**REQUEST:** Report how many lines in the records below contain the string "Identify", with case counting. Give only the number.

+-------+

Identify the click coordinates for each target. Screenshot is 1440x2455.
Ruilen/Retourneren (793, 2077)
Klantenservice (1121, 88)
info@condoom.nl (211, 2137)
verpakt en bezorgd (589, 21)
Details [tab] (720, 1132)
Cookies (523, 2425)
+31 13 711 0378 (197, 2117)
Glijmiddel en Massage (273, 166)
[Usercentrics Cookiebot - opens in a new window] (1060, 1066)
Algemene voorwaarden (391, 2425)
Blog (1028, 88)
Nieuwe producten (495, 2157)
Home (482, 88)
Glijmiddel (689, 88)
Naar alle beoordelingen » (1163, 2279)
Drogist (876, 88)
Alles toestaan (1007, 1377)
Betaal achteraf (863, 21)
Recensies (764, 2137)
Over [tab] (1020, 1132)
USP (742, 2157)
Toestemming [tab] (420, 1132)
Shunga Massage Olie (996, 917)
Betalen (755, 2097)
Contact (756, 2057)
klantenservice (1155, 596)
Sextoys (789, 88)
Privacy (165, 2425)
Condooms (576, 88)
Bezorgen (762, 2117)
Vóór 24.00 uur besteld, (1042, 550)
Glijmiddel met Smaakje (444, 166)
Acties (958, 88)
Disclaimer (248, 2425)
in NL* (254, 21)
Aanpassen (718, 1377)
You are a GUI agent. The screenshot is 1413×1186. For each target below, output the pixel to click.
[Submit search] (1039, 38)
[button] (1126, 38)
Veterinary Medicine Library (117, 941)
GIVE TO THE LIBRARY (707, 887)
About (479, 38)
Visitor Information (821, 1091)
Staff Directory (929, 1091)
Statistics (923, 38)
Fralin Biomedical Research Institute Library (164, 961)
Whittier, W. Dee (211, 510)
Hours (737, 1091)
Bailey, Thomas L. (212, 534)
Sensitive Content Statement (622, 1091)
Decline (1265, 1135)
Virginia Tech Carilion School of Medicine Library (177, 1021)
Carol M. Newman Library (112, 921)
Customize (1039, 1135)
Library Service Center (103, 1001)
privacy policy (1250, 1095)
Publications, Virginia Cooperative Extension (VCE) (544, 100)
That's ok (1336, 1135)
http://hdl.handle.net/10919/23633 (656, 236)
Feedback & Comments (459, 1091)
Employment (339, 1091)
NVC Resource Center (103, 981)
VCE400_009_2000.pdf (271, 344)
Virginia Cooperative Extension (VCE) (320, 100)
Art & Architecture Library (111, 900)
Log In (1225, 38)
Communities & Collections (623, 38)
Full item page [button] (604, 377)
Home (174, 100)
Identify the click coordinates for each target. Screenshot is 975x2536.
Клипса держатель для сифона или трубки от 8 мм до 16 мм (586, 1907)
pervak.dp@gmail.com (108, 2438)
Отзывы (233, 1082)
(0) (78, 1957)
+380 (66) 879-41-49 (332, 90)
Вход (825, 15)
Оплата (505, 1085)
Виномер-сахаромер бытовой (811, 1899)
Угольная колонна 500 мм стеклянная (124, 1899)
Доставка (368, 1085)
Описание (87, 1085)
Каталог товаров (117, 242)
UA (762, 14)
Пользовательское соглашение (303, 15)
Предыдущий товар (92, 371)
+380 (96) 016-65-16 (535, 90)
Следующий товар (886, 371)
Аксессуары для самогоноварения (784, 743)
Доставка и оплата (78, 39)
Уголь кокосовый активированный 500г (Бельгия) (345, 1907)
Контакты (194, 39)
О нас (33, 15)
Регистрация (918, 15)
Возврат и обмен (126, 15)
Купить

+-------+

**OUTPUT OF THE EXERCISE:** 2